Advanced Television

Spain: First regional TV switch off

November 29, 2013

From David Del Valle in Madrid

The closure of the Regional pubcaster RTVV, in Valencia has been carried out with the switch-off of its signal, putting an end to its 24 years of history and paving the way for other regional TV stations, such as Telemadrid, to follow suit.

This unprecedented move will bring the dismissal of all RTVV 1,660 workers who tried up to the last minute to challenge the closure.

Financial problems have led the regional government of Valencia to shut down its public TV and radio service. RTVV had tried to fire 1,000 of its almost 1,700 workers to keep the broadcaster running, but a court ruled that plan was not lawful, prompting the regional government to announce the station’s closure.

The decision to shut down the Regional pubcaster RTVV is blow to the existing regional TV model with 13 TV stations across the country (which is divided into 17 regions or Comunidades Autonomas) controlled by regional governments and financed by a mix of state subsidies and advertising.

A significant cut in public funds, a free fall in advertising revenues, together with a sharp drop of their audience ratings and over staffing have led regional TV channels to a critical situation with an overall debt of over €1.6 billion, with RTVV and Madrid-based Telemadrid taking the worst part of it with €1.2 billion and €285 million, respectively. Telemadrid may be the next to close down if the Supreme Court rules in its expected decision in March that the dismissal of 829 workers out of the total 1.200 is unlawful.

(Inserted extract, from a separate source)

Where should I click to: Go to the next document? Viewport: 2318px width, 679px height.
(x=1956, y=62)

Other regional TV channels such as RTVA in Asturias, RTRM in Murcia, RTVA in Asturias or RTVC in Castilla La Mancha are also on a tightrope with the two latter setting to become private TV companies following the Government approved a new legislation in 2012 to make it possible.

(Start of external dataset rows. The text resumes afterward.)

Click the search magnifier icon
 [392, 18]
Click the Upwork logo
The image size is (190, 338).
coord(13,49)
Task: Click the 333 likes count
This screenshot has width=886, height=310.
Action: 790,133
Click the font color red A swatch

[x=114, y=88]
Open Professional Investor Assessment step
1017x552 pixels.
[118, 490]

It is estimated the annual cost of all regional TV stations in Spain amounts to €925 million, including state subsidies and operating losses. The Catalonian Regional broadcaster TV3 is the channel that receives more public money, €225 million this year for a budget of €295.9 million. Like other regional TV stations, TV3 plans massive layoffs, up to 500 workers out of the total 2,885. Canal Sur in Andalucia is second in terms of state subsidies, €138 million for a budget of €165 million. The Basque Country-based TV ETB gets €105.1 million in public funds for a budget of €121 million. TVG in Galicia, €94.7 million with a budget of €104 million; Telemadrid, €71 million for a budget of €85 million; Canal Nou (RTVV), €68 million and a buget of €78 million; Aragon TV €42.4 million and a budget of €47.1 millon; TVC La Mancha, €39 million and a budget of €44.2 million; TV Canarias, €33.3 million for a budget of €38.6 million; IB3, €30 million and a budget of €31 million; Extremadura TV, €24.8 million and with a budget of €25.3 million; Asturias TV, €20 million with a budget of €23 million; and RTRM in Murcia €7.5 million with a budget of €7.8 million.

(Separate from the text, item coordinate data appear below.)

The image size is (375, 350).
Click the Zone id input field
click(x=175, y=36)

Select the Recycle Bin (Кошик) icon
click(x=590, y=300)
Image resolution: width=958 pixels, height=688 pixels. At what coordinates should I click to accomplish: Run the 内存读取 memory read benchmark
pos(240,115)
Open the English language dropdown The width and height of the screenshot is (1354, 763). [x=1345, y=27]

All these regional TV stations, which, except for Canal Extremadura, are members of the Association FORTA, are suffering the consequences of the free fall in ad revenues with a 60 per cent cut from 2007, and a 36 per cent fall in 2012. In terms of audience ratings, Regional TV channels combined represent an average of 8.8 per cent of the total ratings in Spain, as of October 2013, with Aragon TV leading the ratings in October with a share of 13.7 per cent, followed by TV3 with 13.6 per cent.